(Fonte: ilsole24ore.com)
Si stringe la morsa diplomatica sull’Iran degli ayatollah. Il presidente americano, Barack Obama, ha detto, come anticipato dal New York Times, all’inizio dei lavori del G20 a Pittsburgh che l’Iran «dovrà rispondere» delle sue violazioni dei parametri e delle leggi internazionali riferendosi alla notizia della scoperta di una secondo impianto segreto per l’arricchimento dell’uranio.
Obama ha sottolineato che Teheran ha già violato più volte in passato questi standard. Anche Londra è favorevole a sanzioni più severe contro Teheran. Lo ha confermato il primo ministro britannico Gordon Brown in una conferenza stampa a margine del G20 di Pittsburgh. Anche l’Italia si è associata alla condanna per la scoperta del nuovo impianto segreto. Brown ha accusato le autorità iraniane di “menzogne sistematiche” sul loro programma nucleare.

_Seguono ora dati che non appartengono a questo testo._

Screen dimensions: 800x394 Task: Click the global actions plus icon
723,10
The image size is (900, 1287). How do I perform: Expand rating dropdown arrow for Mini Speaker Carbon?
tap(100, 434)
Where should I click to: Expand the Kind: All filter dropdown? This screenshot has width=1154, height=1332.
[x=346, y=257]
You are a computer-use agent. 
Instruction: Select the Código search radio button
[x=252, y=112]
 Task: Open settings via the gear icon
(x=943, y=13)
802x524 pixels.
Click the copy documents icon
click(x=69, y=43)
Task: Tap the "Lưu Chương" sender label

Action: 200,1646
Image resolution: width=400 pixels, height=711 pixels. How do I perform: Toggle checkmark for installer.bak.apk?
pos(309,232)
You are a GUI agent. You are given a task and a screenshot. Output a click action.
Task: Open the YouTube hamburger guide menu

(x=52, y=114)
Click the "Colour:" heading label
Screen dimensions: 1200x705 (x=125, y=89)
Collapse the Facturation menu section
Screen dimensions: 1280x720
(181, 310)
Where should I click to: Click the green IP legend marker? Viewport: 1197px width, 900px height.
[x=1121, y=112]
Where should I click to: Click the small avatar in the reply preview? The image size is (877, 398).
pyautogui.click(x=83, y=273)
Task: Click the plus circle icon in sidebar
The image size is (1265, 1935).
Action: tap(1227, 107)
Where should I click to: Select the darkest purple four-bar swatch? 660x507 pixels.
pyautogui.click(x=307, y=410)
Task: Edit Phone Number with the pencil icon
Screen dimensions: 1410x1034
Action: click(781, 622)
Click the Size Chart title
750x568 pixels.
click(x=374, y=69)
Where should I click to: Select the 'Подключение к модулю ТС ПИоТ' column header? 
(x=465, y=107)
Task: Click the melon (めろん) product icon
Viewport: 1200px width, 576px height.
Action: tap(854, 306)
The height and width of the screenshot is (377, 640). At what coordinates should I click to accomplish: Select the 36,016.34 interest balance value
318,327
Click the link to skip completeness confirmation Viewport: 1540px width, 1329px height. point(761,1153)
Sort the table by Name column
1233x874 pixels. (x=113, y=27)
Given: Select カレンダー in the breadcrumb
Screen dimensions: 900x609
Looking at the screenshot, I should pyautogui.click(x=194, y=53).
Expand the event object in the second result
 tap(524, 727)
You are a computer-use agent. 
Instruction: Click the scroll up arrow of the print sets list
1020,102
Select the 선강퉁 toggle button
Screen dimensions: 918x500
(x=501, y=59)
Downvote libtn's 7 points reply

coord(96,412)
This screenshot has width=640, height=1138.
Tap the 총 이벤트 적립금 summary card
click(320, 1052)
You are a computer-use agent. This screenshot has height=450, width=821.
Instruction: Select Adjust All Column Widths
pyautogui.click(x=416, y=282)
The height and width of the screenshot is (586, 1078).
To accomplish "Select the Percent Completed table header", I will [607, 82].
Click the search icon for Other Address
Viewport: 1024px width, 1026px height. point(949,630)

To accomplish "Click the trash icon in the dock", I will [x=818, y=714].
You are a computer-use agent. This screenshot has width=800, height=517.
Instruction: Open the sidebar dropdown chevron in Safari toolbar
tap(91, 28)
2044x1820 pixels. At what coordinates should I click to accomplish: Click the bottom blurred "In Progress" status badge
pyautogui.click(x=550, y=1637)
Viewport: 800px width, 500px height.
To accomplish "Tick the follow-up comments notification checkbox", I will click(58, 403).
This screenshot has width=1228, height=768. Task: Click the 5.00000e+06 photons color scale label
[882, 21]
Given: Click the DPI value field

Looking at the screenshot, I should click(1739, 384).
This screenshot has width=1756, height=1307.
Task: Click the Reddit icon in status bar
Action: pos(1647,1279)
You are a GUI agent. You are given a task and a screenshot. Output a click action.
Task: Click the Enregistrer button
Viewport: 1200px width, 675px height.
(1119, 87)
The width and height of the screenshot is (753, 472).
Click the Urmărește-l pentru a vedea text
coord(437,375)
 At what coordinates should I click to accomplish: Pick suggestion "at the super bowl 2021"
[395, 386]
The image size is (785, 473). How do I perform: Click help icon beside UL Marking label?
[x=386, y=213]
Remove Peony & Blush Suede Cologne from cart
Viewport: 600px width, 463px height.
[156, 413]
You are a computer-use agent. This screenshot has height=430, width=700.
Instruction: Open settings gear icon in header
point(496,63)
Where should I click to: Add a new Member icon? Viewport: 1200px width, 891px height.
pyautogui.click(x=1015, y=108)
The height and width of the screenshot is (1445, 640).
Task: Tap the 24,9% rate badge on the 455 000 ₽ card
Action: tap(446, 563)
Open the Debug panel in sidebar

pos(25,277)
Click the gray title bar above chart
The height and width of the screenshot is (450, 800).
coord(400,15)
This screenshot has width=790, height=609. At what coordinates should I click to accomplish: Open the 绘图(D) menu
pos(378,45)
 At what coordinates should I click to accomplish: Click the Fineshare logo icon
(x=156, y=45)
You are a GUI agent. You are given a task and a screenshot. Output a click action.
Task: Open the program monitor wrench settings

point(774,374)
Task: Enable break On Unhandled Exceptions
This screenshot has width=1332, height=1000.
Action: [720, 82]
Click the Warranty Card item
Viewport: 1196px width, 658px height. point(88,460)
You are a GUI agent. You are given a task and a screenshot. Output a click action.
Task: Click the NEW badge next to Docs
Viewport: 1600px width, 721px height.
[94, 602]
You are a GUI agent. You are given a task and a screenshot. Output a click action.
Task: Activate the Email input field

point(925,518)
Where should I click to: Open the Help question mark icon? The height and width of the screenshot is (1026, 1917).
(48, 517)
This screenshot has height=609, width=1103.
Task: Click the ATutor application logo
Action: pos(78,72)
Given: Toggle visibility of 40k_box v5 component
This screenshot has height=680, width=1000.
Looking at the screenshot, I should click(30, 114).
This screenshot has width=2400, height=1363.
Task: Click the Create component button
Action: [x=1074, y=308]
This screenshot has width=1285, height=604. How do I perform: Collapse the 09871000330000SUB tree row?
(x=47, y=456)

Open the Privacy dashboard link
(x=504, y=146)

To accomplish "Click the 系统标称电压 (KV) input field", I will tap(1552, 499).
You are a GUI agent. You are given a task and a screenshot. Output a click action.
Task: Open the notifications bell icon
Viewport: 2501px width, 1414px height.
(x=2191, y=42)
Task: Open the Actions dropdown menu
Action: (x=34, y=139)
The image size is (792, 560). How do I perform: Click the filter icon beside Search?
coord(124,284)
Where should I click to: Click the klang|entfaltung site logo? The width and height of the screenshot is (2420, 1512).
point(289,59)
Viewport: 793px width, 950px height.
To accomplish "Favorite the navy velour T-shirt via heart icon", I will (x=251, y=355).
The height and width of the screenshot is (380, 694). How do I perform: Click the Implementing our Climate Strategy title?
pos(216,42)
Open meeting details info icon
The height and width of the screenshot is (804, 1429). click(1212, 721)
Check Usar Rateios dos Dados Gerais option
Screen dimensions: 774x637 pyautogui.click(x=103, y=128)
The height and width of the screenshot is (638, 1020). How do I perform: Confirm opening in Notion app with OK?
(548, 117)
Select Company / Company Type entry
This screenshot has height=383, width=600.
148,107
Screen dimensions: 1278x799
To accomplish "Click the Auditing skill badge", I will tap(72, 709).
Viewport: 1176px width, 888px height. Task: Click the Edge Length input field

L’inquilino di Downing Street ha osservato che la comunità internazionale è sconvolta e furiosa dopo aver appreso che l’Iran ha costruito in segreto un impianto per l’arricchimento dell’uranio. A questo punto, ha proseguito Brown, la comunità internazionale non ha altra scelta che fissare un limite ben preciso, chiedendo a Teheran di rispettare le risoluzioni delle Nazioni Unite e aprire l’impianto alle ispezioni.
La condotta della Repubblica islamica, ha detto ancora il premier inglese, ha aggravato la preoccupazioni degli altri paesi sulle sue ambizioni nucleari. Brown si è unito alla condanna del presidente americano Barack Obama e del francese Nicolas Sarkozy nei confronti di Teheran.
Il dossier nucleare iraniano si complica proprio alla vigilia dell’incontro del 1° ottobre in programma a Ginevra tra il gruppo di contatto dei cosiddetti 5 più 1 e l’Iran per cercare di evitare la quarta ondata di sanzioni del Consiglio di sicurezza dell”Onu al regime degli ayatollah.
Con un colpo a effetto, che mette nell’angolo la recente e tanto sbandierata volontà di collaborazione (solo teorica finora) con l’Occidente di Teheran, il presidente americano Barack Obama, con i leader di Gran Bretagna e Francia, proprio nel giorno in cui l’Onu ha votato all’unanimità una risoluzione che mette al bando le armi nucleari, ha accusato l’Iran di aver costruito un secondo impianto segreto di arricchimento dell’uranio. Impianto che non è finora stato sottoposto a nessuna verifica da parte degli ispettori Onu e di cui si aveva avuto qualche vaga notizia già ieri da Parigi da parte di un gruppo di esuli iraniani appartenenti ai Mujaedin del popolo.
L’Iran questa mattina ha dovuto confermare di avere questo impianto e ha rivelato di aver ufficialmente comunicato alla Aiea (l’Agenzia internazionale per l’energia atomica) di avere un secondo impianto per l’arricchimento dell’uranio. Lo hanno reso noto oggi fonti diplomatiche, ma resta in fatto che finora non aveva mai reso noto né la collocazione né l’esistenza di una produzione alternativa a quella di Natanz.
Secondo queste fonti, il direttore generale della Aiea, Mohamed El Baradei, in scadenza di mandato, pochi giorni fa avrebbe ricevuto una lettera dalla Repubblica islamica che conteneva l’ammissione dell’esistenza di un impianto finora sconosciuto, ma non sono stati dati altri dettagli sull’informativa.
Teheran aveva già denunciato l’impianto per l’arricchimento dell’uranio di Natanz, che si trova, solo di recente dopo anni di divieti, sotto il controllo quotidiano degli ispettori dell’agenzia internazionale. Teheran è stata sanzionata dalla comunità internazionale per essersi rifiutata di sospendere l’attività di arricchimento e per non essersi resa disponibile a chiarire i sospetti sugli scopi della sua attività nucleare.
Il secondo impianto nucleare iraniano è una centrale da 360 megawatt che potrebbe produrre l’uranio arricchito, elemento utile alla costruzione della bomba atomica. L’ammissione dell’impianto finora segreto getta un’ombra di discredito sulla politica di collaborazione e trasparenza della Repubblica islamica sul contestato dossier nucleare e dà nuovo slancio ai falchi dell’amministrazione americana (e di quella israeliana) che non condividono l’utilità della politica della mano tesa fin qui avuta dal presidente Obama.